**Text segment:**
Released over the summer of 2017, the Nikon D7500 is a part of Nikon’s semi-professional lineup of DSLR cameras and is technically the successor to the D7200. Nikon is known to produce some excellent cameras, and this is no exception. This camera comes jam-packed with plenty of features, so let’s talk about the strengths, weaknesses, and whether or not this camera should be in the running in your search for a new camera.
Pros of the Nikon D7500
First and foremost, the image quality of the D7500 is excellent. It uses a brand new 180k metering sensor which provides better metering of scenes in order to prevent over or underexposures. This camera easily provides sharp images and an accurate color rendition.
While the Nikon D7500 bundle shines in terms of photo quality, it also does video equally well. It has 4K recording abilities and shoots at up to 30 fps at a rate of MBps. It can also shoot 1080p at 60 fps which is also excellent. Video recordings are limited to a maximum of 29 minutes and 59 seconds, which is a standard for most cameras.

**Extracted material:**

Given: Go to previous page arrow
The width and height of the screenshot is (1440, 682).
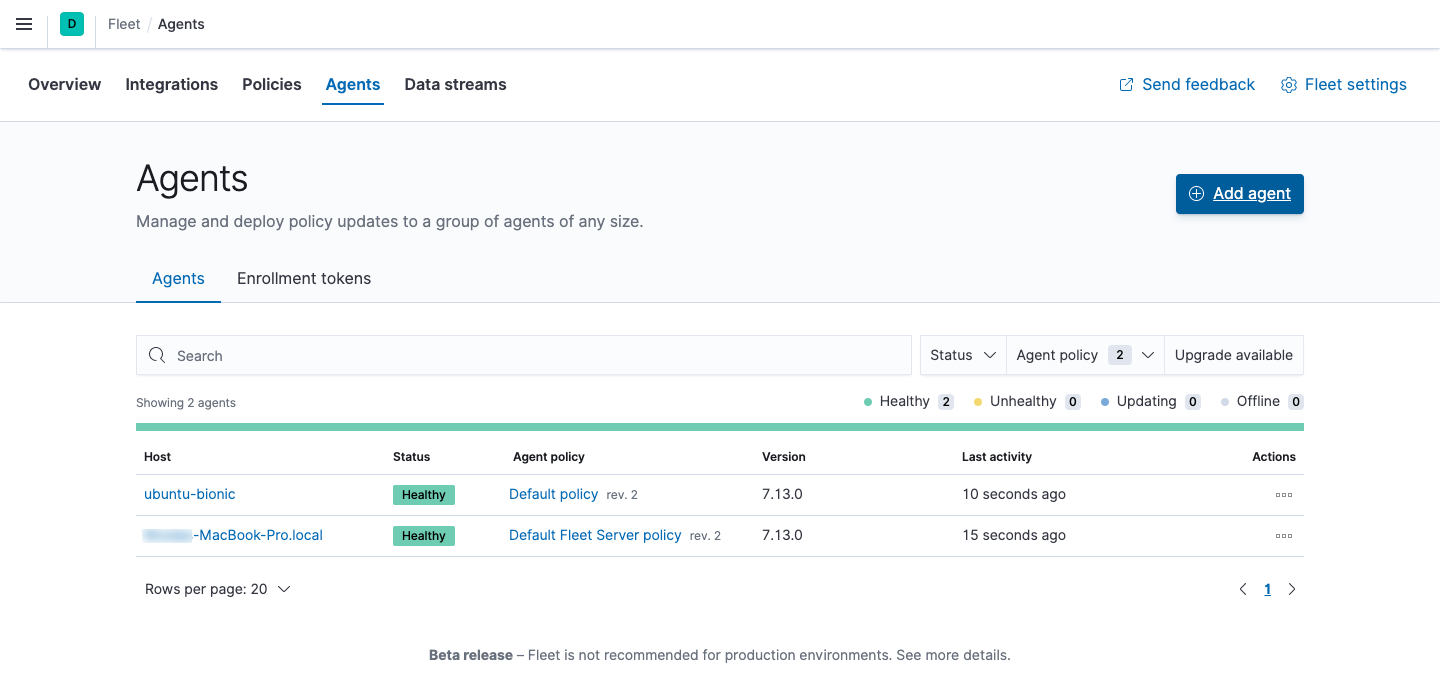Looking at the screenshot, I should (x=1243, y=589).
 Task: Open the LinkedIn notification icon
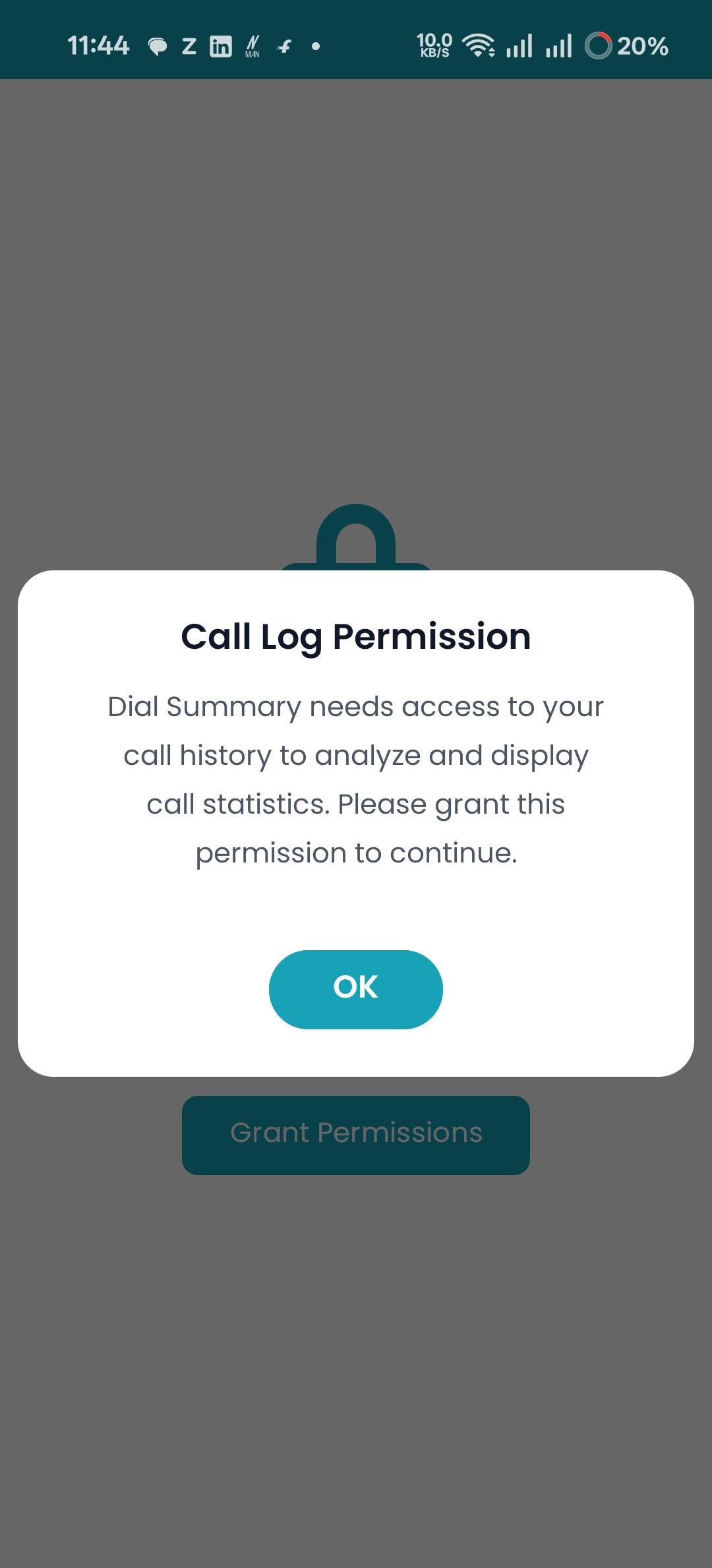221,46
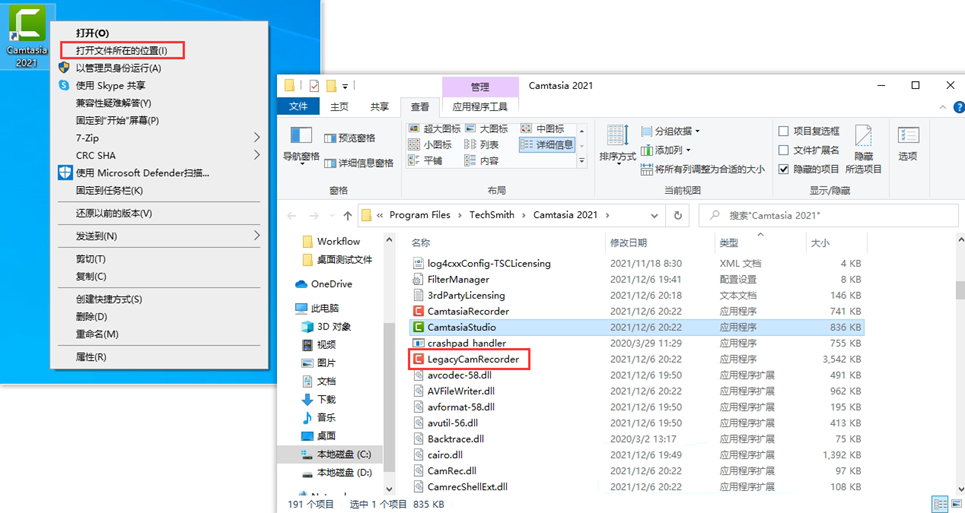Select the 本地磁盘 (D:) drive in the sidebar
Screen dimensions: 965x513
344,472
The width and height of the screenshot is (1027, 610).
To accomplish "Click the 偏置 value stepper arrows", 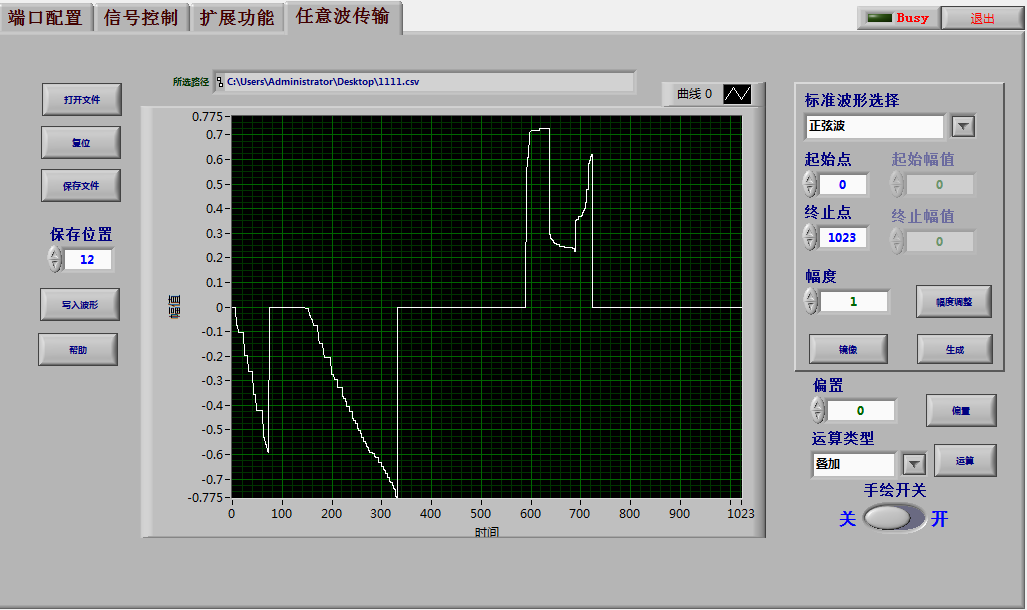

**Required work:**
1. In the Nikon D7500 review, list what the image-quality paragraph says the camera or its metering sensor provides.
2. According to the Nikon D7500 review, why does the camera use a new 180k metering sensor?
3. Carry on with the Nikon D7500 review from where it stops.
The lines come from a separate source.

**Set of answers:**
1.
- Better metering of scenes
- Sharp images
- Accurate color rendition

2. The sensor meters scenes better so that photos don't come out overexposed or underexposed.

3.
Maintaining the same 51 point phase-detection AF system, the new system in the D7500 is now updated to work in conjunction with the 180k metering sensor. You will also now get face detection when using the viewfinder, which works very well. This is also perfect for anyone planning on using this camera for videoing, especially vlogging with it.
Battery performance is also excellent, although it is down slightly from its predecessor. Nikon has the battery rated at 950 shots per charge. Unlike its predecessor, however, the D7500 comes equipped with an articulating touchscreen. With a slim profile and bright screen, it gives a user great viewing angles for getting the perfect shots. This touchscreen supports a full menu navigation and settings adjustment, which is new for Nikon.
The optical viewfinder on this camera has a 100% coverage of the image area with slight magnification. It also has an eye sensor, which disables the rear monitor when your eye approaches the viewfinder. The actual body of the camera is made of a lightweight carbon fiber that gives a 5% reduced weight and is weather sealed. It is also a little lighter than its predecessor.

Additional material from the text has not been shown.